By Dr. Rex Casiple
On March 3, 2025, President Ferdinand R. Marcos Jr. signed into law Republic Act 12124, institutionalizing the Expanded Tertiary Education Equivalency and Accreditation Program (ETEEAP).
This program allows Filipinos, especially working professionals, to earn a college degree for career advancement through non-traditional means, instead of attending classes for four to five years.
This is through their work experiences in industries, hospitals, schools, businesses, among others.
Under this law, the ETEEAP-deputized schools in the region or in the country will identify, assess, validate, and assign the grantee’s prior learning or experiences for the grant of appropriate academic degrees.
The Commission on Higher Education (CHED) is the lead agency in implementing this ETEEAP as an alternative mode of learning in higher education.
CHED identifies the ETEEAP-deputized Higher Education Institutions (HEIs) in the region or nationwide and develops standards for a diversified mode of assessing the grantee’s skills, values, knowledge, and levels of competence.
CHED is also tasked to monitor and evaluate the implementation of ETEEAP.
ETEEAP applicants must be Filipino citizens and at least 23 years old at the time of application.
They should have completed their secondary education and must have at least five years of aggregate work experience in the industry related to the academic degree program or discipline where equivalency of learning is sought.
The ETEEAP was first implemented in 1996 through Executive Order No. 330, converting professional experience and non-formal learning into academic credits leading to a college degree.

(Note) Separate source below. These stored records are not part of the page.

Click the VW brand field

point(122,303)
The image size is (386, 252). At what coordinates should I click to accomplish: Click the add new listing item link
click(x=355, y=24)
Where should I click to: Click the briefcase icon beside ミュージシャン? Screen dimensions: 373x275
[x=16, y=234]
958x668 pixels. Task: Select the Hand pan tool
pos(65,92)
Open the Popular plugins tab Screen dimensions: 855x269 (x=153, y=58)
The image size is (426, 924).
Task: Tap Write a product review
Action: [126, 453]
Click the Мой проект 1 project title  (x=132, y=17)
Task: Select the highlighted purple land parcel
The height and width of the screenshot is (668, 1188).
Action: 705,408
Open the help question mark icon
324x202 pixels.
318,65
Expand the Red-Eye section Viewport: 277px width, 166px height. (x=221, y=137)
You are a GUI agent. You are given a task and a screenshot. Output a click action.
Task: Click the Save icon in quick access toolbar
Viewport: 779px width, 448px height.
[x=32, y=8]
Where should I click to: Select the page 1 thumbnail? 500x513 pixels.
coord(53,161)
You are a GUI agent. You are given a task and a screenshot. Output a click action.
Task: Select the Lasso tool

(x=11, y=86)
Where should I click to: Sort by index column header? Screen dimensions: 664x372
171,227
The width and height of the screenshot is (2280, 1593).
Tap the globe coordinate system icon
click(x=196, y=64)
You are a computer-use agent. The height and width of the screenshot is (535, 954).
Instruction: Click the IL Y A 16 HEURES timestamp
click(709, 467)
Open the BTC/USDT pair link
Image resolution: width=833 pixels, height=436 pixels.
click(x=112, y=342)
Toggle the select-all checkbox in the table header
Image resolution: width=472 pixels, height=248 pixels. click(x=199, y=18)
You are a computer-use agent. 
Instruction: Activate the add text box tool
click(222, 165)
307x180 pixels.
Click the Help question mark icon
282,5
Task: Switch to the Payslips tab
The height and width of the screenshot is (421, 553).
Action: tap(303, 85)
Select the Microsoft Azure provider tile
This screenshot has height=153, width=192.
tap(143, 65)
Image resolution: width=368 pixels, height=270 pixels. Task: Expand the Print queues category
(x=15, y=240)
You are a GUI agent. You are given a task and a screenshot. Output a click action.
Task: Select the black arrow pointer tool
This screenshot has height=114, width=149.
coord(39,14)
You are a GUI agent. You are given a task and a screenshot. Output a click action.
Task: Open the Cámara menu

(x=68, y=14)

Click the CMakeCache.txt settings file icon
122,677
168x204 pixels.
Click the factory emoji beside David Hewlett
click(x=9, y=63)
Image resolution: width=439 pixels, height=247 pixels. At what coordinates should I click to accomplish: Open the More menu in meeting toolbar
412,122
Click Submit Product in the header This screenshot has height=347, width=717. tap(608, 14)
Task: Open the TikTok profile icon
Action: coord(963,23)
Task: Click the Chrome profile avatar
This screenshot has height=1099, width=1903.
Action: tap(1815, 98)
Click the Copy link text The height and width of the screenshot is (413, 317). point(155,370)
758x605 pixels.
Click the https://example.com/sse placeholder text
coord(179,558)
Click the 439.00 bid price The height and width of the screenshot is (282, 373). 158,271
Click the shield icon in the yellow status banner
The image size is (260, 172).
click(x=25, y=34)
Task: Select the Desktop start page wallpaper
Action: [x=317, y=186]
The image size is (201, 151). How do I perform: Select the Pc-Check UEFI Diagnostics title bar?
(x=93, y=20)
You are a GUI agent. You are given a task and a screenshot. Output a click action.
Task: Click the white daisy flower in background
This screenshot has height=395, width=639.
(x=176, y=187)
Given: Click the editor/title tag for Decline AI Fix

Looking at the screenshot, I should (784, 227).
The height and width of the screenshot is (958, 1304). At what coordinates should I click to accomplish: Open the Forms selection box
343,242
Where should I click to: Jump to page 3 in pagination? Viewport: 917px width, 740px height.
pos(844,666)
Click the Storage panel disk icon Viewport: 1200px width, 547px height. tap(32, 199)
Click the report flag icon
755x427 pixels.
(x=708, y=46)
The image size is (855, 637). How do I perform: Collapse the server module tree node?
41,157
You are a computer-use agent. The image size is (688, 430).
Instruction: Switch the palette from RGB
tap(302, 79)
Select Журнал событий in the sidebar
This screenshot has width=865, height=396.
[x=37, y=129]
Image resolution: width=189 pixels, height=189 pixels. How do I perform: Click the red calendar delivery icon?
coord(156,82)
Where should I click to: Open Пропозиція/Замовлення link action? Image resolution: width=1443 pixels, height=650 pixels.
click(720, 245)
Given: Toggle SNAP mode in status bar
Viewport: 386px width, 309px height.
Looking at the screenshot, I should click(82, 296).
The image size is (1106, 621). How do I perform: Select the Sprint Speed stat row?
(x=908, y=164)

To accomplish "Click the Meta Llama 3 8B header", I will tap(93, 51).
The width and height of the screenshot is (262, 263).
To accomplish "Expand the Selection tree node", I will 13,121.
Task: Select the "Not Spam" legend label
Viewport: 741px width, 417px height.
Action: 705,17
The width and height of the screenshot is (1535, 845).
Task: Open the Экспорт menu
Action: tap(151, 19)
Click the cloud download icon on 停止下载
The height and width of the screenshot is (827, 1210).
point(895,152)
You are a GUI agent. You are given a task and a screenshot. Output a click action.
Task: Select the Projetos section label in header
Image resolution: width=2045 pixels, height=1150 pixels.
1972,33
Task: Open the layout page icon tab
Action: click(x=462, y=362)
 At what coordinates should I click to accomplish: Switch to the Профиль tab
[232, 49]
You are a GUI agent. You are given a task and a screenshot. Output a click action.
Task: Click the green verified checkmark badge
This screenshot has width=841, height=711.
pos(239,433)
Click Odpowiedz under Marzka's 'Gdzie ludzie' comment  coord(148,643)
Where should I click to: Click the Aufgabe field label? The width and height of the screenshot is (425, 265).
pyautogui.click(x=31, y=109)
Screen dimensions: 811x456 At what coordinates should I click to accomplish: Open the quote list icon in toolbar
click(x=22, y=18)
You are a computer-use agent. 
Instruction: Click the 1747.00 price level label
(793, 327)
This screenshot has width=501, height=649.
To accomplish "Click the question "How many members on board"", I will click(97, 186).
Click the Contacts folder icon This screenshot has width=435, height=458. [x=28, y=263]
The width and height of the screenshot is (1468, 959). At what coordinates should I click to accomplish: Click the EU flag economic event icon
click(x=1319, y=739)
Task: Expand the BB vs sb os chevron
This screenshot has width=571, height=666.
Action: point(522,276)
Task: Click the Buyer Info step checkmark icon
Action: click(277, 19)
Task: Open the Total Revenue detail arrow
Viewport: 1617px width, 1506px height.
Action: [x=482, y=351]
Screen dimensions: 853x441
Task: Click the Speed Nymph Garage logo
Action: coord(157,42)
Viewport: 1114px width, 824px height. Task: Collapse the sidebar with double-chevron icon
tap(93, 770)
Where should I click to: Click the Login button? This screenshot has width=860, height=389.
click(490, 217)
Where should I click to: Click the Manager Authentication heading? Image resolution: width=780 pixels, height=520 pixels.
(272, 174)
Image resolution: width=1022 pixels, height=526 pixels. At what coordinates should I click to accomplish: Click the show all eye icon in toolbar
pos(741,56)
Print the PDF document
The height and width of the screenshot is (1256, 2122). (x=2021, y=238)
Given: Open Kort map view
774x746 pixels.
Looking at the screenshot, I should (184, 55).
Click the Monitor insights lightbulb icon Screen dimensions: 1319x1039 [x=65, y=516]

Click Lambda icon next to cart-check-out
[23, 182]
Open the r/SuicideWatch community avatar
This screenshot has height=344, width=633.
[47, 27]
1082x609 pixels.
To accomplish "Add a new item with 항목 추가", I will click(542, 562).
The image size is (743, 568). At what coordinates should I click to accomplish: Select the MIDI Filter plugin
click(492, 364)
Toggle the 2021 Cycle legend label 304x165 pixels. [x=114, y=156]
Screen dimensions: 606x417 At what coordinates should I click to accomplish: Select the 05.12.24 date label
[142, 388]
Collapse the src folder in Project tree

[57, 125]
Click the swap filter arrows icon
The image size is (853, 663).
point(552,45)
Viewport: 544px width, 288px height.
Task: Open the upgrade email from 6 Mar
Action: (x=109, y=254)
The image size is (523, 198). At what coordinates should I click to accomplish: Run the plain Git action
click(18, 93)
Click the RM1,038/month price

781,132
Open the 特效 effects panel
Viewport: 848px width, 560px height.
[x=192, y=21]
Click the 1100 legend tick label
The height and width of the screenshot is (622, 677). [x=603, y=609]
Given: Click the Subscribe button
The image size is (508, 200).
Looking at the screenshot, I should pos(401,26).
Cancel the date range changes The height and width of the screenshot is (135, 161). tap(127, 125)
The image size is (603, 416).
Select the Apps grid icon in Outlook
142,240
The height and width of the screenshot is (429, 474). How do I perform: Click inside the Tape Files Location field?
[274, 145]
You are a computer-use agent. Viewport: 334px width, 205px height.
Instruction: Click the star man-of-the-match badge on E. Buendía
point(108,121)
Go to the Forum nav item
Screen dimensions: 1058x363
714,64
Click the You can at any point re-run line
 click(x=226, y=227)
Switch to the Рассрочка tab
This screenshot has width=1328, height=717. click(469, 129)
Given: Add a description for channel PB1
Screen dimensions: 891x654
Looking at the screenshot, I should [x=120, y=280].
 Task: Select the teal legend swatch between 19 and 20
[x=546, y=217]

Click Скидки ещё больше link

This qualifies grantees to take the Professional Regulation Commission (PRC) licensure examination appropriate to the degree earned.
According to the latest CHED data, there are at least 101 colleges and universities nationwide deputized under this program.
Region VI and the Negros Island Region (NIR) have the University of Iloilo (UI) and University of Negros Occidental – Recoletos (UNO-R) for Criminology; TUP-Visayas for Engineering; and La Consolacion College – Bacolod for Business Education, among others.
According to reports, there are around 3,000 ETEEAP graduates nationwide every year.
Recently, CHED and the PRC signed a joint circular to enforce a more stringent mechanism requiring state universities and colleges (SUCs) to secure the Certificate of Program Compliance (COPC).
This is one way of assuring quality among the programs offered by SUCs, particularly those requiring licensure examinations.
In the Western Visayas region, the COPC is one of the requirements for graduates of SUCs and local colleges and universities (LUCs) to qualify for various licensure examinations administered by the PRC.
To secure the COPC, SUCs and LUCs must comply with the policies, standards, and guidelines required by CHED for HEIs, preferably in five basic areas of evaluation: administration, faculty, curriculum, library, physical facilities, laboratory equipment, and research and extension.
With these requirements, SUCs and LUCs are obliged to hire qualified deans, program heads, and faculty; buy the required laboratory equipment; establish the required physical facilities, laboratory rooms, libraries, and classrooms; hire qualified librarians and purchase required books and references; conduct research and extension services, among others.
Eventually, once these LUCs and SUCs secure COPCs for their program offerings, they are expected to provide quality education.
These SUCs and LUCs, in return, may subject themselves to national accreditation and international quality assurance systems and may become recipients of the benefits and privileges enjoyed by internationally accredited HEIs in the country.